Lunedì 20 Novembre 2017

Sistemi di allerta e aree di sfollamento, Gatteo vara il nuovo Piano di protezione civile

Sabato 11 Novembre 2017 - Gatteo
Un'esercitazione della Protezione civile

Approvato lo strumento di pronto intervento in caso di calamità recependo le più recenti normative regionali

Il nuovo Piano di protezione civile che ha approvato il Consiglio comunale di Gatteo definisce come intervenire in caso di calamità, definendo i ruoli di tutte le realtà in campo. Quattordici sono le aree individuate nelle quattro frazioni che compongono il territorio comunale. La scala degli interventi è quindi modulata sul sistema di allerte istituito dalla Regione per l’intero territorio: codice verde, allerte gialla, arancione e rossa.

Recepisce le più recenti direttive regionali e si integra con gli studi del Psc il nuovo Piano di protezione civile che ha approvato il Consiglio comunale di Gatteo, “per dotare il Comune - spiega il sindaco Gianluca Vincenzi - di uno strumento operativo che definisce a 360 gradi come intervenire in caso di calamità, definendo i ruoli di tutte le realtà in campo”.

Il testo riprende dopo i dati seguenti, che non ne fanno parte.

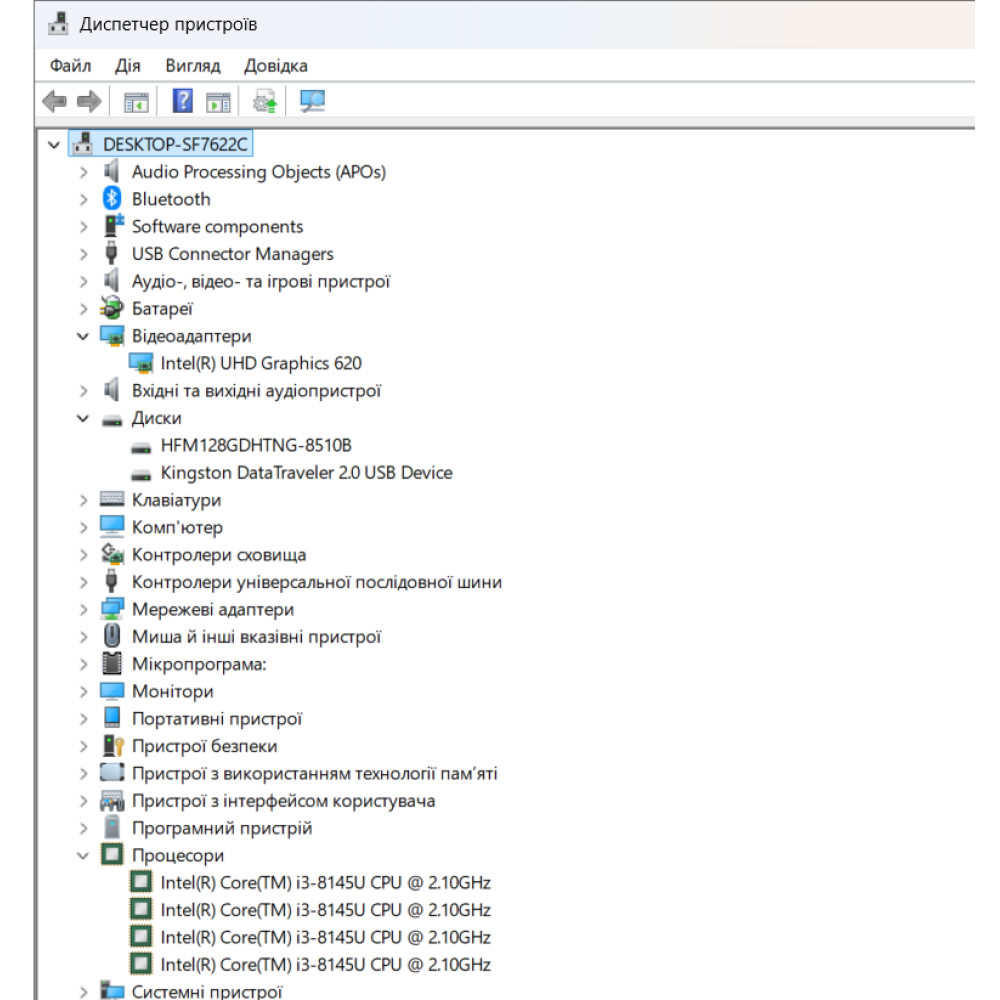This screenshot has height=1000, width=1000.
Task: Click the Back arrow toolbar icon
Action: pyautogui.click(x=55, y=101)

Uno studio operativo, redatto dai tecnici comunali in stretta collaborazione con l'Ufficio di piano per la progettazione urbanistica dell'Unione Rubicone e Mare, che racchiude in un unico strumento attività e procedure da adottare per fronteggiare un evento calamitoso: analisi del territorio, livelli di rischio, risorse e mezzi a disposizione sono ben individuati nel piano, insieme alle procedure di intervento e all'esatta mappatura di aree di attesa e di emergenza.

Quattordici sono infatti le aree individuate nelle quattro frazioni che compongono il territorio comunale. Nelle aree di attesa, ossia i luoghi di primo ritrovo in cui la popolazione deve dirigersi immediatamente dopo l’evento, ci sono il campo sportivo di Gatteo capoluogo, piazza Fracassi e il parco Berlinguer a Sant'Angelo, il parco di viale Europa a Gatteo Mare e i giardini Alfredo Binda a Fiumicino. Le aree di accoglienza scoperte, in cui allestire eventuali tendopoli, sono i campi sportivi di Gatteo Mare, Gatteo capoluogo e Sant'Angelo (Palasidermec), mentre sono scuole e palestre i luoghi di accoglienza al coperto per alloggiare la popolazione in stato di emergenza.

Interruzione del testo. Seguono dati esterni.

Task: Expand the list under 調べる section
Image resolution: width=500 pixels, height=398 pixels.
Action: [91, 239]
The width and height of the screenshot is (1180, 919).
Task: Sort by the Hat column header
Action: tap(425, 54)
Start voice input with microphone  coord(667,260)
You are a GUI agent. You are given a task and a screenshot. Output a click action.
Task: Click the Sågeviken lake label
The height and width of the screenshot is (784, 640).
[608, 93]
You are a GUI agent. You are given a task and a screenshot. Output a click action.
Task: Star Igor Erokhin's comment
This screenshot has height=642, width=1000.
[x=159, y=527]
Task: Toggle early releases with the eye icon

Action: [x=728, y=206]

“Particolare attenzione - sottolinea l'assessore ai Lavori pubblici e protezione civile Deniel Casadei - è stata data ai sistemi di allertamento della popolazione, recependo tutte le istanze che la Regione ha dettato ad aprile 2017 in merito al rischio meteo idrogeologico, idraulico, costiero e per valanghe, nonché i criteri per l’omogeneizzazione dei messaggi diramati dal Dipartimento di protezione civile nazionale. Stiamo già lavorando per organizzare la divulgazione alla cittadinanza, che avverrà tramite una guida informativa e assemblee pubbliche, per far sì che ognuno sappia cosa fare in caso di emergenza”.

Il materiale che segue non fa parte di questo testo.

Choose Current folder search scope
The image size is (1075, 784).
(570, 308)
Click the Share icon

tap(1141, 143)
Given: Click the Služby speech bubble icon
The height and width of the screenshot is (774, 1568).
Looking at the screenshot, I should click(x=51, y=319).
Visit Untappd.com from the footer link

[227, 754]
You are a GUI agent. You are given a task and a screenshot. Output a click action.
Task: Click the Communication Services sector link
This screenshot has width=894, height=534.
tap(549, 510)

La scala degli interventi è quindi modulata sul sistema di allerte istituito dalla Regione per l’intero territorio: codice verde, allerte gialla, arancione e rossa. A seguito dell’emissione dell’allerta meteo, ogni struttura operativa dà quindi immediato avvio alle sue mansioni: a fianco di sindaco, assessore delegato e referente comunale opera il Coc, il Centro operativo comunale che riunisce Vigili del fuoco, protezione civile, associazioni di soccorso. “Ma il piano - conclude Casadei - prevede il pieno coinvolgimento di tutti i settori comunali, dalla Polizia Municipale agli uffici scolastici, puntualizzando anche i compiti di informazione costante alla cittadinanza tramite tutti i canali di comunicazione attivabili”.